3D-printed ear, bone and muscle structures come to life after implantation in mice
3D printed tissues and organs have shown real potential in addressing shortages of available donor tissue for people in need of transplants, but having them take root and survive after implantation has proven difficult to achieve. In a positive move for the technology, researchers have used with a newly-developed 3D printer to produce human-scale muscle structures that matured into functional tissue after being implanted into animals.
Researchers have been exploring bioprinting as a means of replacing damaged tissue for several years now. The difficulty in replicating the complexities of human tissue has proven no simple undertaking, however, with scientists testing the waters with specialized bio-inks and various purpose-built printers in an effort to produce usable, engineered tissue.
Researchers at Wake Forest Baptist Medical Center have taken this latter path to engineering structures of adequate size and strength to implant in the human body. More than a decade in the making, the team's Integrated Tissue and Organ Printing System (ITOP) is claimed to overcome the limitations of previous bioprinting approaches. It spouts water-based gels that contain the cells, along with biodegradable polymers arranged in a latticed pattern and a temporary outer structure.
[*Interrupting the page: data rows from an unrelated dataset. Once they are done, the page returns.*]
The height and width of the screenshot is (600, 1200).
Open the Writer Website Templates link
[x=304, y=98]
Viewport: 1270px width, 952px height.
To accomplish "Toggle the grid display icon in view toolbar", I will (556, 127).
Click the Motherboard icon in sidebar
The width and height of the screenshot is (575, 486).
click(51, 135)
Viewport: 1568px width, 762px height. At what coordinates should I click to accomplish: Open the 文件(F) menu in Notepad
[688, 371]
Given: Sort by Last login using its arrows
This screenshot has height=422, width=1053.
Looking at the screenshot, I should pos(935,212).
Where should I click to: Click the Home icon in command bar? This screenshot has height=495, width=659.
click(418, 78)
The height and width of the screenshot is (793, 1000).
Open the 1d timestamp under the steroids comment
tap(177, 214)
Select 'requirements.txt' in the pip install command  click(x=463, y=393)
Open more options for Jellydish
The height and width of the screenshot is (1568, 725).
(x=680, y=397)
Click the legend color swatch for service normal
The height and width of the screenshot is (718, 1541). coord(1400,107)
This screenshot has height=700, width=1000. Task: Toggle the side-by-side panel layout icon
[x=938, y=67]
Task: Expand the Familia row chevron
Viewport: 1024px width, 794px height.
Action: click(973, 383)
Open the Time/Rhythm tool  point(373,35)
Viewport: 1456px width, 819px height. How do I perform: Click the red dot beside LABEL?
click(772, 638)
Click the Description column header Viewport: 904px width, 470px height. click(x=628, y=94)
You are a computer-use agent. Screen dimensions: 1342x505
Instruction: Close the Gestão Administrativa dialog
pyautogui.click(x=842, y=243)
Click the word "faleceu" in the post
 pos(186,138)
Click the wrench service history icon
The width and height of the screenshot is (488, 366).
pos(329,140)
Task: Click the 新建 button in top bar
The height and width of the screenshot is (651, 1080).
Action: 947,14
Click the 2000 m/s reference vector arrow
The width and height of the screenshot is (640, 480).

The water-based gels were optimized to promote cell growth and health. This, combined with micro-channels that allow nutrients and oxygen from the body to permeate the structure, allows the system to remain alive while it develops a system of blood vessels.
The researchers say that previously, engineered tissue structures without ready-made blood cells needed to be smaller than 200 microns in order for the cells to survive, but that their new approach solves this problem. They used ITOP to produce baby-sized ear structures measuring 1.5 in (3.8 cm) long, which were implanted under the skin of mice in the lab and went on to show signs of vascularization one and two months later.
To demonstrate its capabilities when it comes to soft tissue structures, the team used the system to produce muscle tissue, implanting it in rats and finding that two weeks later it was robust enough to vascularize and induce nerve formation. Using human stem cells, the system also printed jaw bone fragment large enough for a facial reconstruction and implanted them in rats. Five months later, the structures had matured into vascularized bone tissue.
"Our results indicate that the bio-ink combination we used, combined with the micro-channels, provides the right environment to keep the cells alive and to support cell and tissue growth," says Anthony Atala, senior author on the study.
Further adding to ITOP's potential is its ability to take data from CT or MRI scans and make bespoke tissue for patients. So if a patients is missing a particular piece of tissue, such as a section of ear or nose, for example, the system could reproduce a precise replica.
"This novel tissue and organ printer is an important advance in our quest to make replacement tissue for patients," says Anthony Atala, senior author on the study. "It can fabricate stable, human-scale tissue of any shape. With further development, this technology could potentially be used to print living tissue and organ structures for surgical implantation."
The researchers will continue to explore the approach to track longer term results. Their current study is published in the journal Nature Biotechnology.